Following this initial report, additional cases were identified through chromosomal microarray screening of individuals with intellectual disability, autism spectrum disorder, epilepsy, and other neurodevelopmental conditions. By 2007, Berg et al. had described further cases confirming the association with speech delay and autism spectrum behaviors. In 2009, Van der Aa et al. published 14 new cases and provided the first population frequency estimate. In 2015, two studies systematically characterized the physical and psychological features of the syndrome in 64 individuals. The first GeneReviews entry for the syndrome was published in November 2015 and updated in March 2021.

=== Research centers ===
Much of the published research on 7q11.23 duplication syndrome has been conducted by a multi-institutional collaboration. The Neurodevelopmental Sciences Lab at the University of Louisville, led by Carolyn B. Mervis, has studied the psychological, cognitive, and behavioral characteristics of the syndrome. Colleen A. Morris at the University of Nevada School of Medicine has investigated the physical characteristics, medical complications, and genotype-phenotype relationships.
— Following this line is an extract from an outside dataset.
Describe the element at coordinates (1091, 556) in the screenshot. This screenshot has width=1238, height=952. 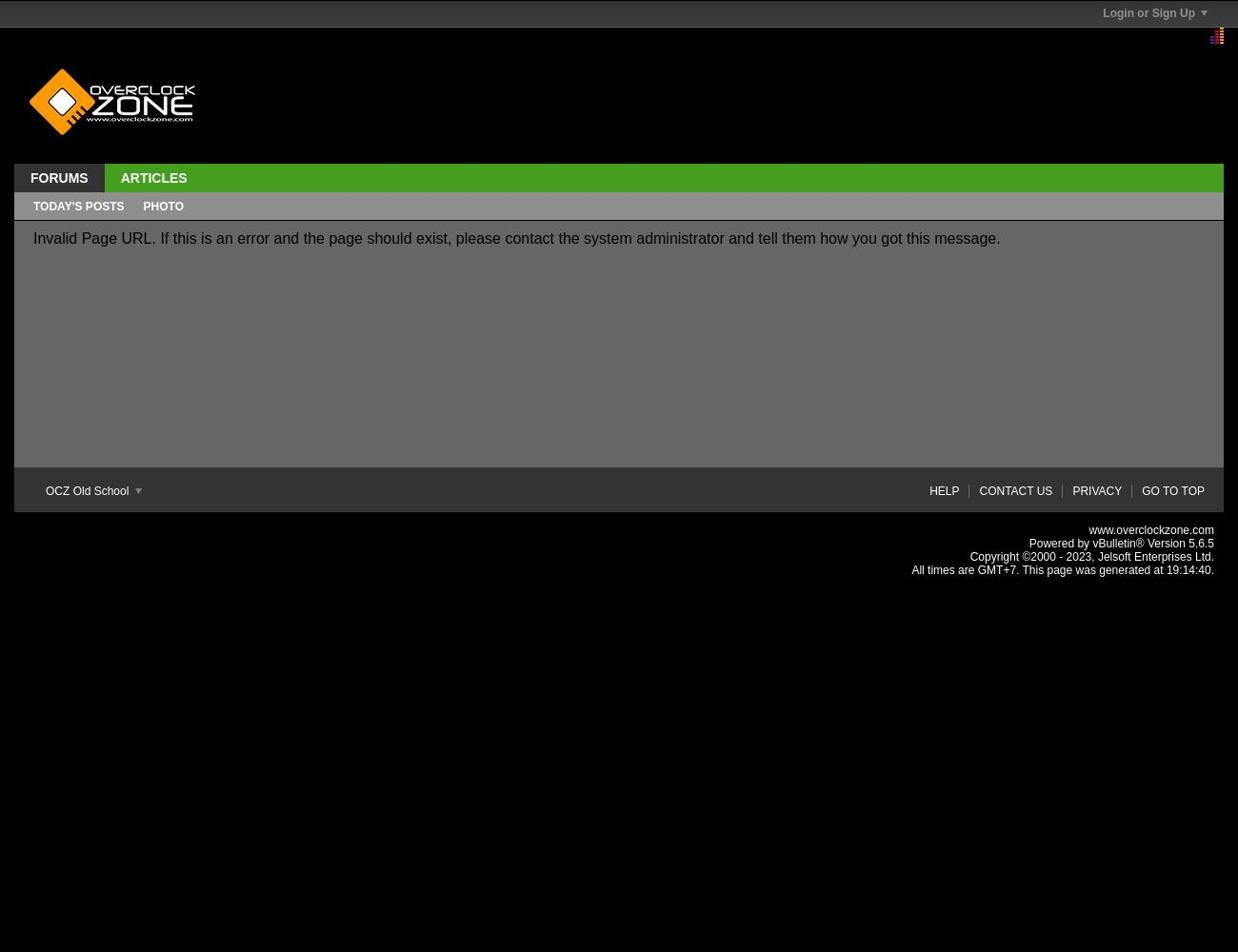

Lucy R. Osborne at the University of Toronto has studied the molecular genetics of the 7q11.23 region, including mouse models and individual gene function. Other contributing research groups include Bonita P. Klein-Tasman at the University of Wisconsin-Milwaukee (behavioral phenotype and autism spectrum symptomatology) and Shelley L. Velleman at the University of Vermont (speech and language characteristics). Research has been funded in part by the National Institutes of Health, the Simons Foundation, and the Canadian Institutes of Health Research.

== Society and culture ==
Duplication Cares is a nonprofit organization founded in March 2010 to support families of individuals diagnosed with 7q11.23 duplication syndrome and to raise awareness of the condition within the medical community. The organization maintains a private family support group, coordinates with researchers, and provides educational resources. The first international conference dedicated to 7q11.23 duplication syndrome was organized by Duplication Cares and held in Washington, D.C., in June 2018, featuring presentations by researchers in the field.

Simons Searchlight is an international patient registry and research program that includes 7q11.23 duplication syndrome among the more than 175 rare genetic neurodevelopmental disorders it tracks. The program collects participant information and biological samples to build a natural history database available to researchers.

Unique, a UK-based rare chromosome disorder support group, provides information guides and maintains a database of individuals with 7q11.23 duplication syndrome and other chromosomal conditions.